We have made a strong start towards meeting our export target of around 50% of GDP over the long term.

Some 1.65m international tourists visited Armenia in 2018, and the figures for the first half of 2019 are 12% higher. The high-tech sector is also booming, growing 20%-30% per annum. We already have several start-up companies (such as PicsArt) that have successfully attracted US venture capital and are approaching several hundred million dollar valuations.

Finally, by implementing our long-term transformation strategy and building our cutting-edge innovation ecosystem, we hope to host many homegrown unicorns with some of them reaching $10bn in valuation.

What are your plans to encourage foreign direct investment in Armenia? Corruption is one of the main obstacles. Can you outline how you hope to address that?

Foreign direct investment (FDI) is going to be the backbone of our new growth and development model. This requires a systemic overhaul. Bold efforts in this direction are underway. We’re moving away from investments based on captured assets by a few vested groups that enjoy unjustified privileges towards a fair and transparent investment environment.

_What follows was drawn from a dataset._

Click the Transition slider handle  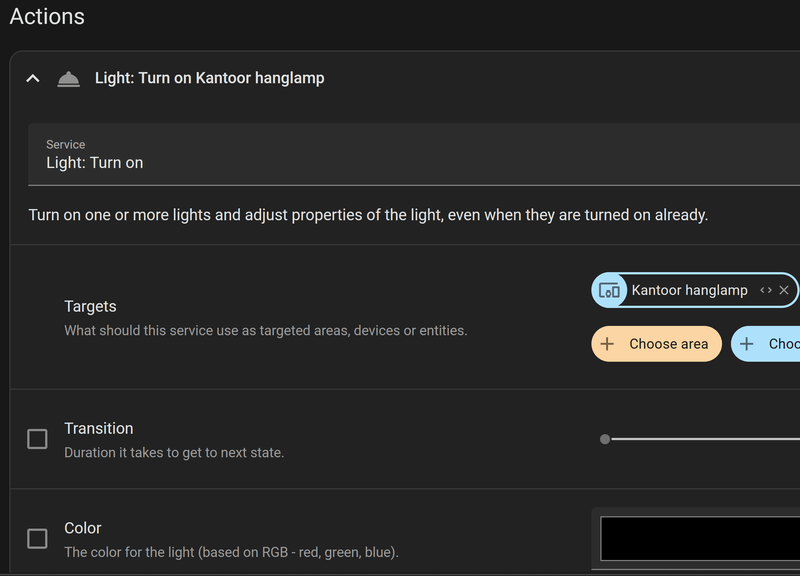tap(605, 439)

This will open up avenues for forward-looking competitive investment initiatives, and most importantly help us to attract multinational companies to create high quality and competitive jobs.

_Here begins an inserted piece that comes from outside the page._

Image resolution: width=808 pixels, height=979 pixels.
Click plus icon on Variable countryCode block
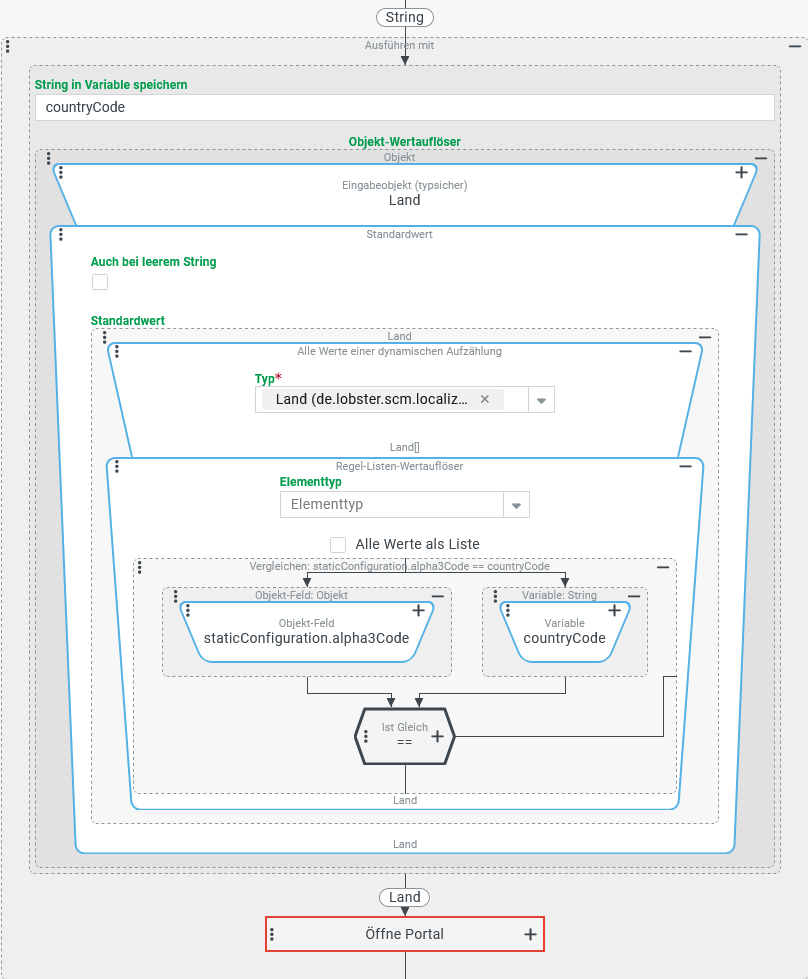(615, 610)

Attracting FDI became more challenging after the global crisis in 2008 because everyone, including advanced countries, was competing for it. We must therefore take risks ourselves. We need to mobilise domestic savings and channel them into productive investments. Without that, FDI will be confined to a narrow channel of opportunities.

In this context, developing our domestic capital markets (including collective investment schemes) has become one of our major priorities. This requires good corporate governance and full transparency in the corporate sector.

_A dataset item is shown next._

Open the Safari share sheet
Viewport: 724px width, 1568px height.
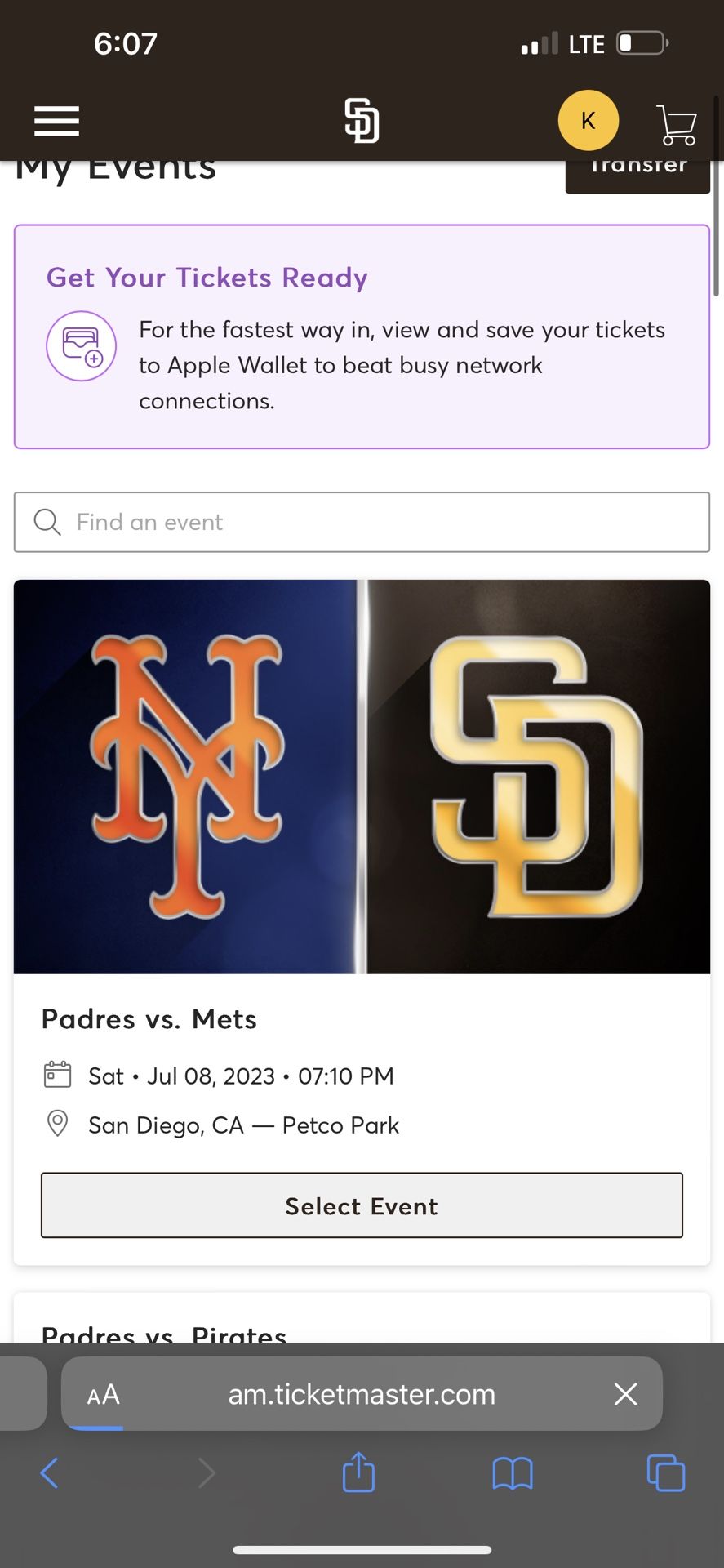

For the first time since independence, our citizens are confident that the government is serious about eradicating corruption. For example, the recent study performed by the European Business Association among SMEs has shown that corruption didn’t even come up among the top 15 problems that businesses face in Armenia. However, we are not satisfied yet and much more needs to be done to ensure the necessary FDI.

Global economic growth is under threat. Is Armenia at risk? What measures are you taking to ensure the Armenian economy is resilient?

Indeed, the global economy is currently facing massive uncertainty and Armenia as a small open economy is exposed to external shocks. Our main actions to ensure the resilience in the long-term are our wide-ranging structural reforms. These measures are intended to increase the potential of the economy. 

In the short term, preserving our macroeconomic stability is our first line of defence. Public debt is sustainable, which allows us to build buffers for countercyclical fiscal policy in case of an adverse shock. On the monetary and financial stability side, the Central Bank of Armenia has advanced policy frameworks, which have been tested many times. Results speak for themselves — inflation has been under control and banks have been resilient despite massive regional volatility.

What message would you send to foreign companies considering investing in Armenia?

The anticipated transformation will open up new opportunities, especially in the high-tech sector.

In a world of closing doors, Armenia can be the key to markets in our region. Our joint integration programmes with both the EEU and EU will build a bridge between advanced markets and our neighbours in the region with large populations.

We are open to new ideas and ready to show regulatory flexibility in attracting high quality investments that will help us to learn and implement international best practices. We understand that the best resource we have is our human capital and we are ready to collaborate with potential investors in developing our talent pool to meet global standards.